RECORD EXTRACTS
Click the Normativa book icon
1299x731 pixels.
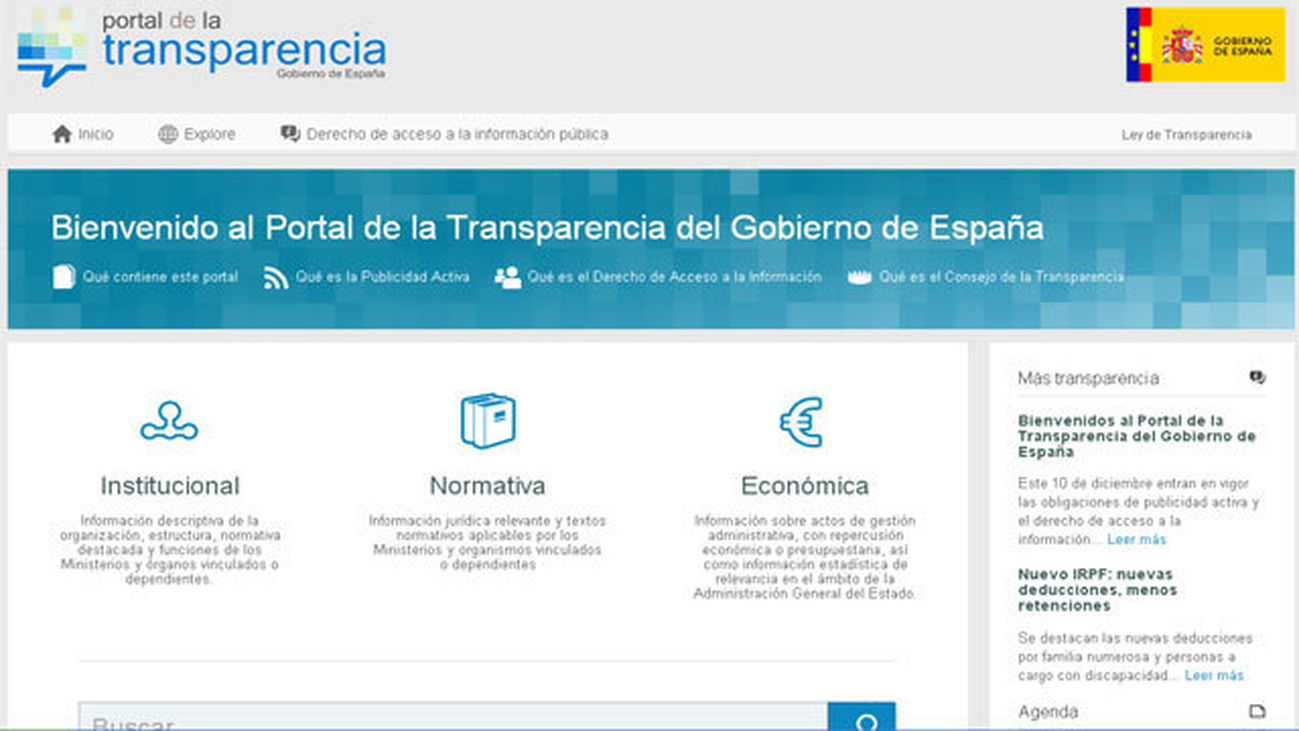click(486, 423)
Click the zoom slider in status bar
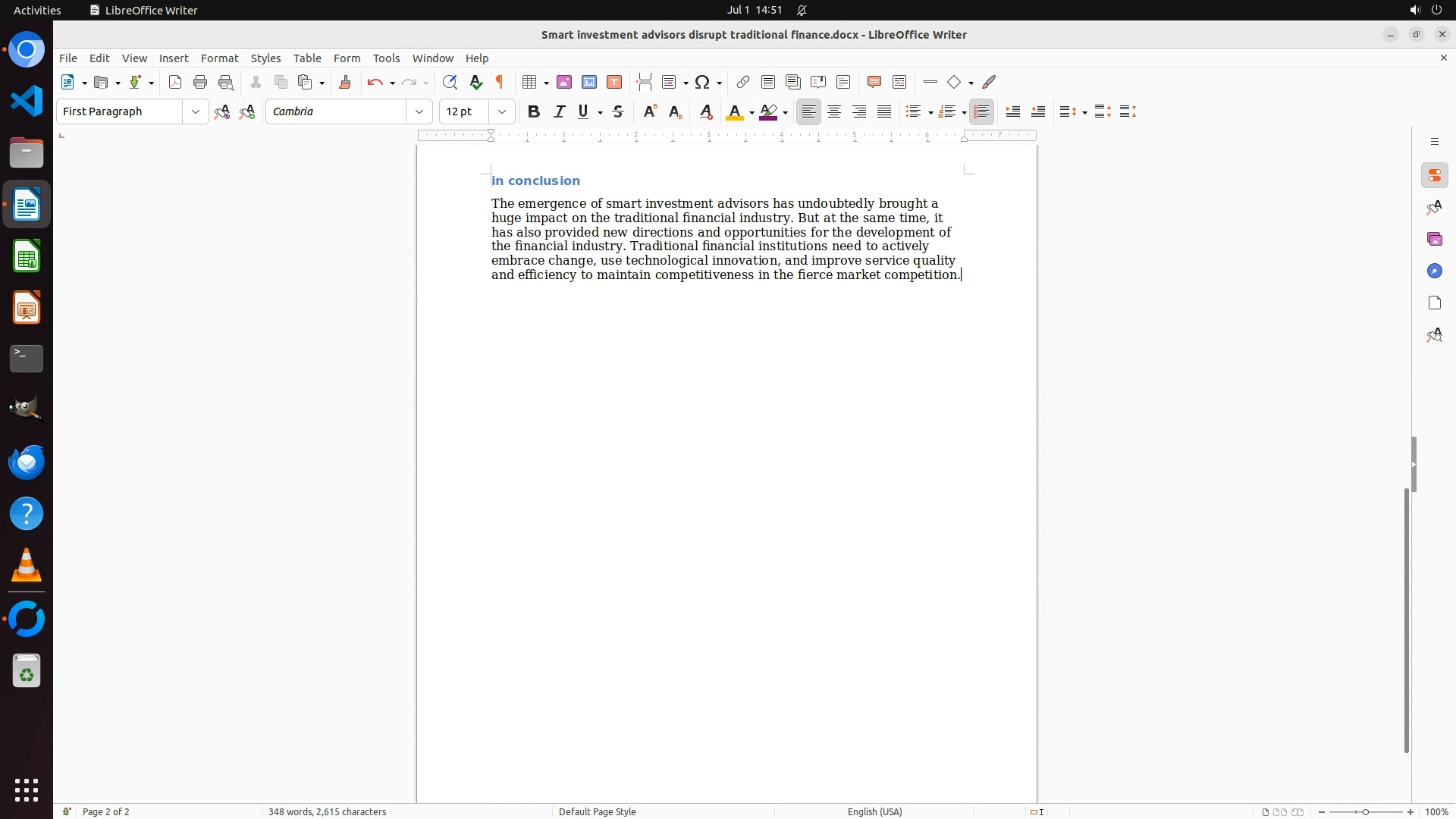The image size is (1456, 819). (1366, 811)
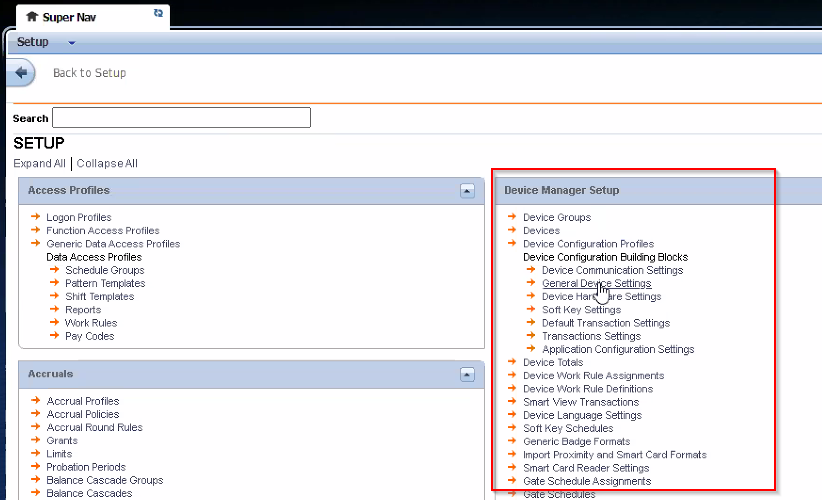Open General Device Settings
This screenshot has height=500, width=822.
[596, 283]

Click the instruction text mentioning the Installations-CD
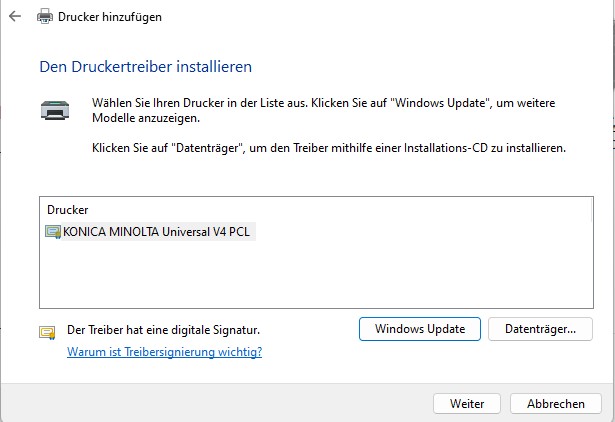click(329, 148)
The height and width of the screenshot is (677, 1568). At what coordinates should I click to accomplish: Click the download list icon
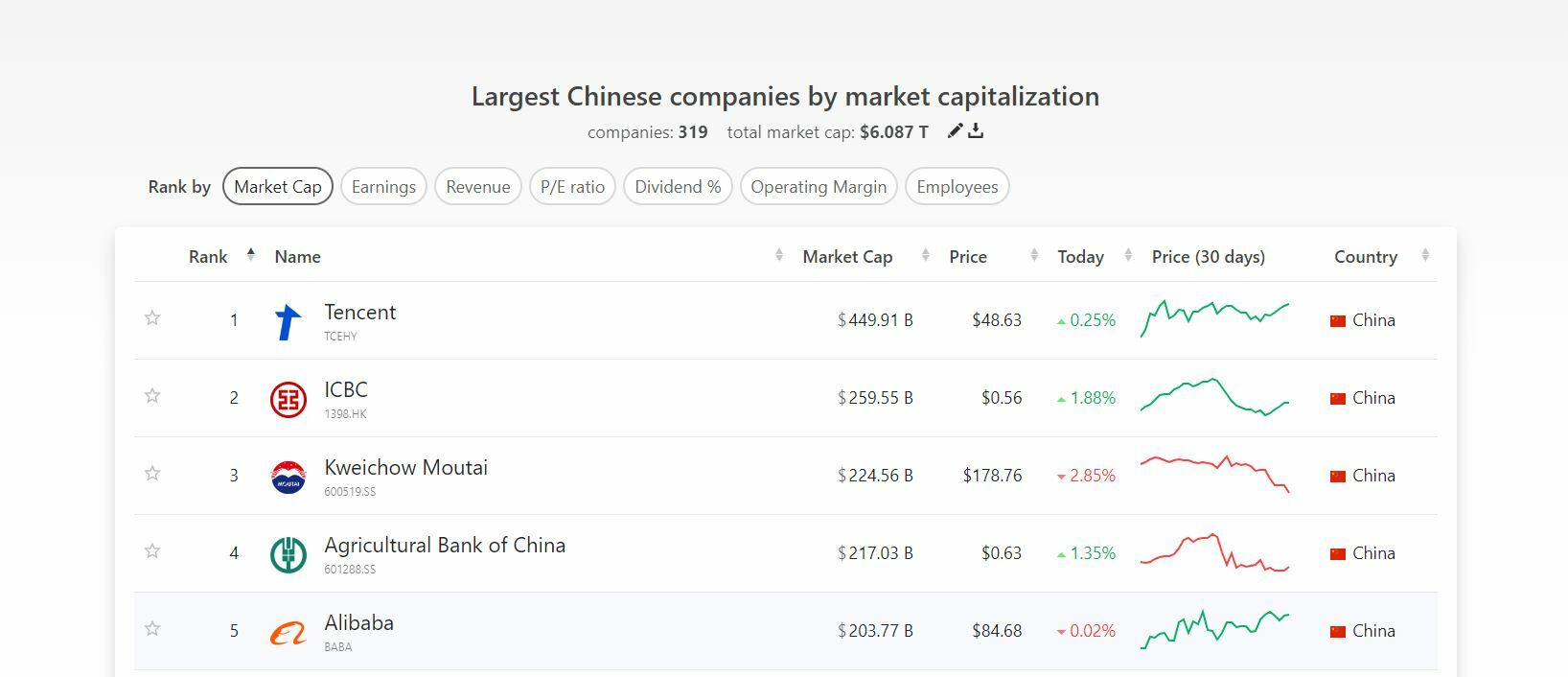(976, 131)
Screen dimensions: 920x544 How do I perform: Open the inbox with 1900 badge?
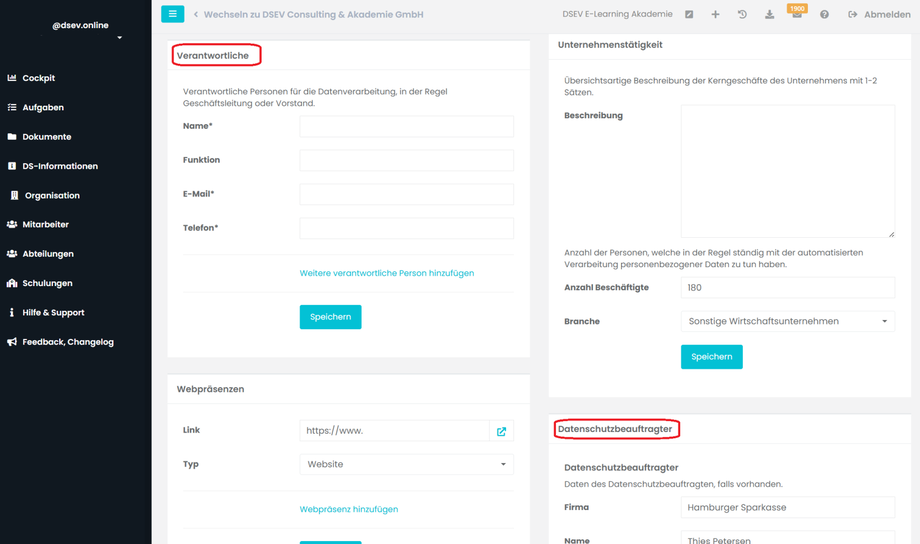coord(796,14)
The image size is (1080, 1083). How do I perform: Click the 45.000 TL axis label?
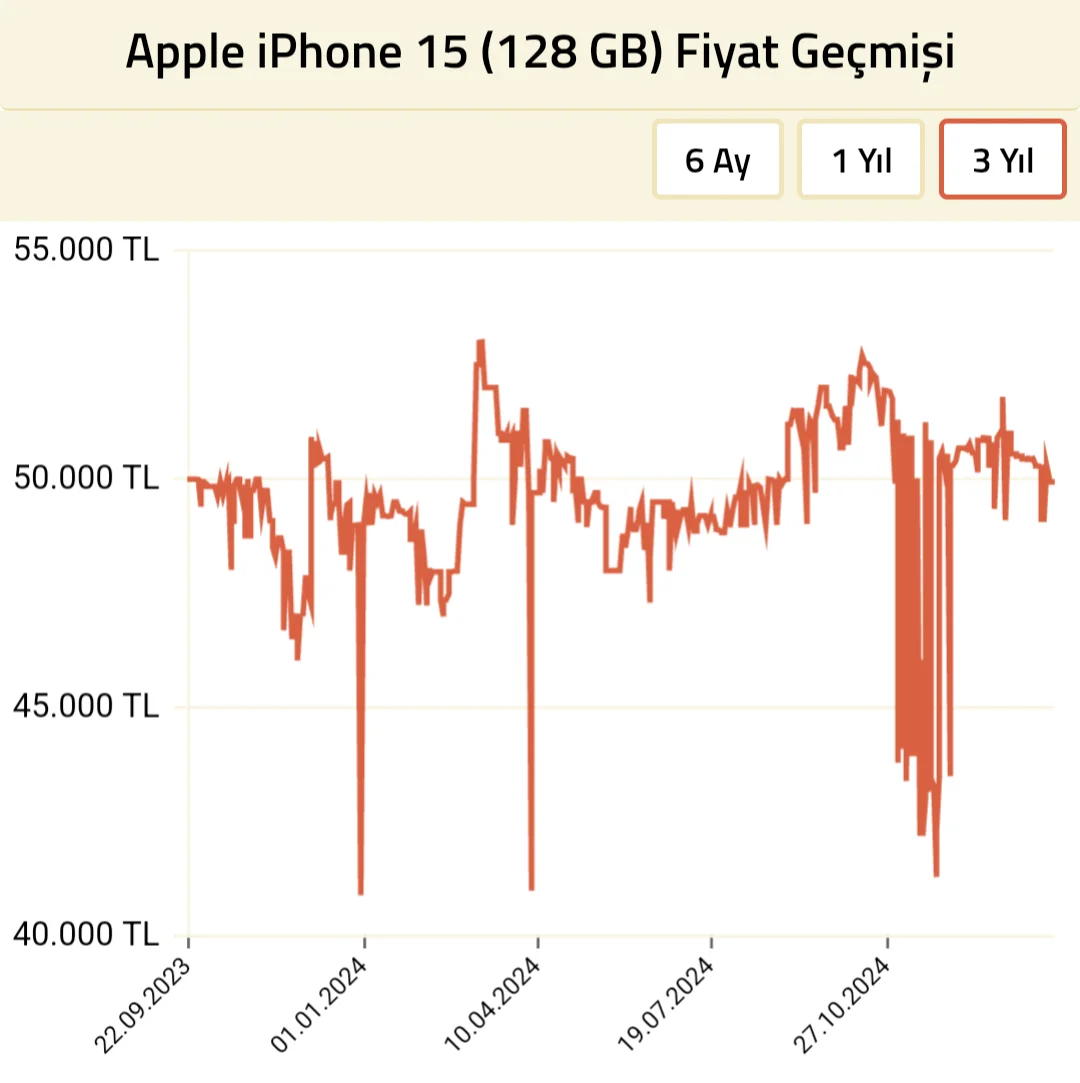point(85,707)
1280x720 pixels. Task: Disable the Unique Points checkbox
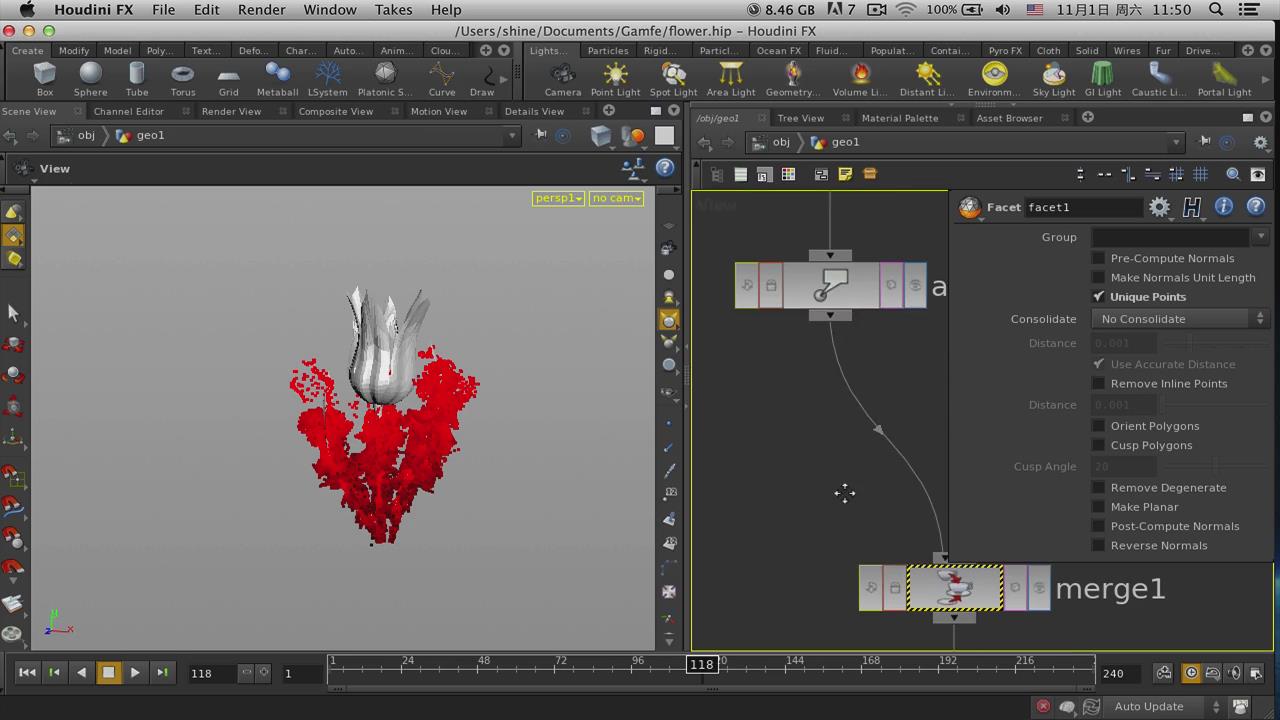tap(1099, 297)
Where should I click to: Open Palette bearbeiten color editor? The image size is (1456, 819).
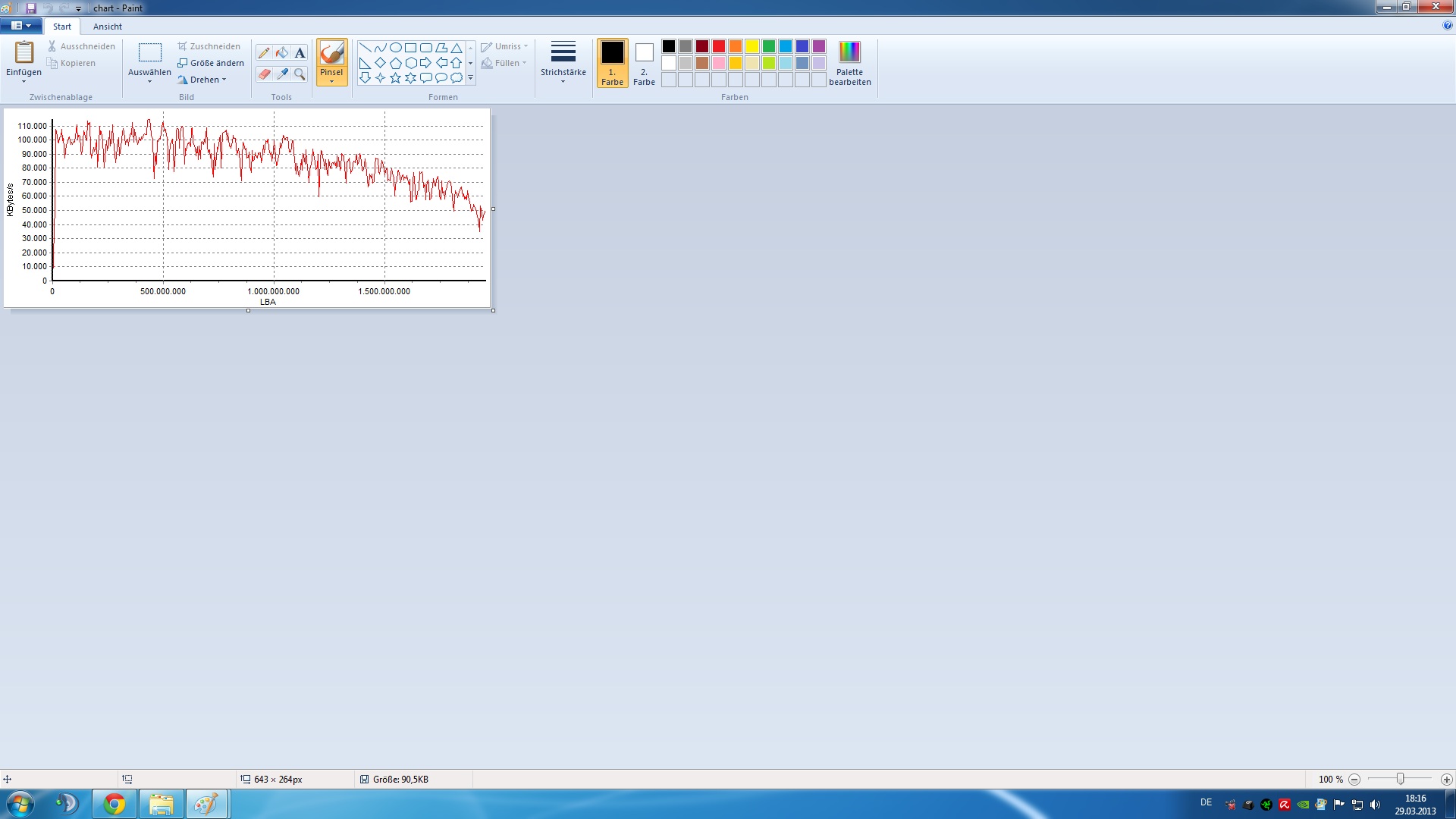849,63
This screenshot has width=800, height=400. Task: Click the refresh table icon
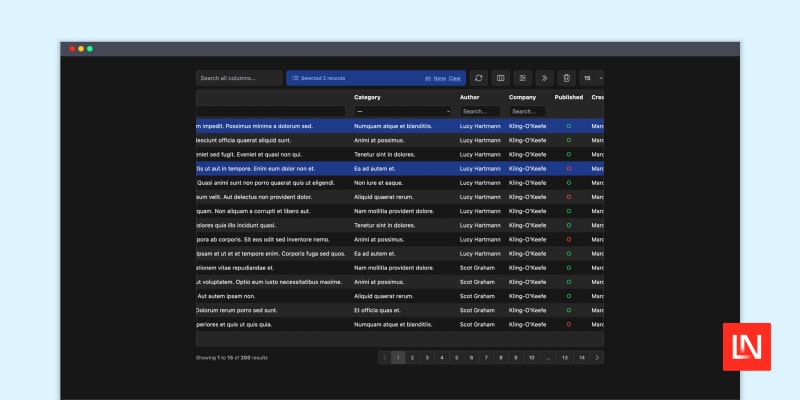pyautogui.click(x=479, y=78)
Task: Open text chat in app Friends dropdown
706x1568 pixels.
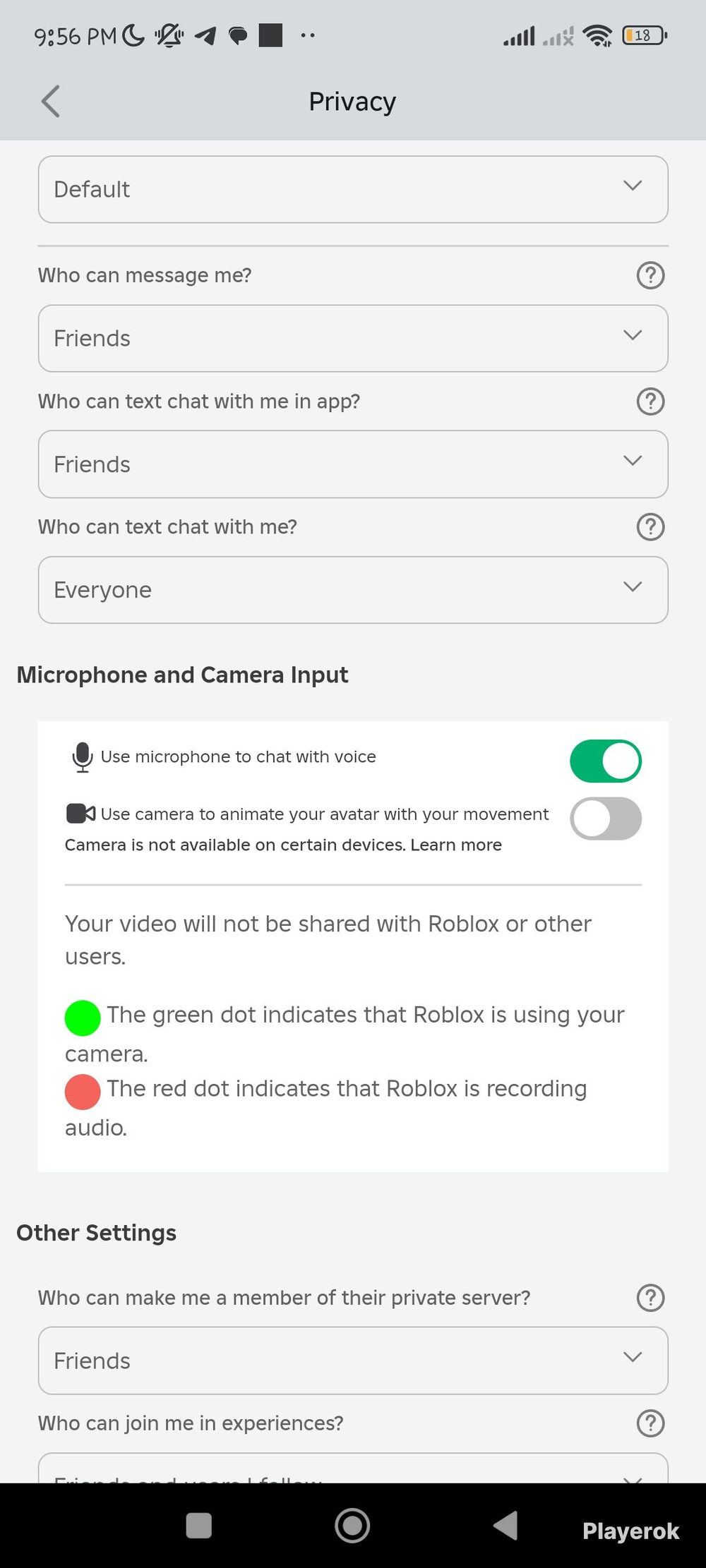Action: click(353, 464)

TO DO
From the data above, pull out each line containing the word "pixels", matching case exactly.

ANSWER BELOW
1299x731 pixels.
1280x720 pixels. Task: Disable the Unique Points checkbox
706x1568 pixels.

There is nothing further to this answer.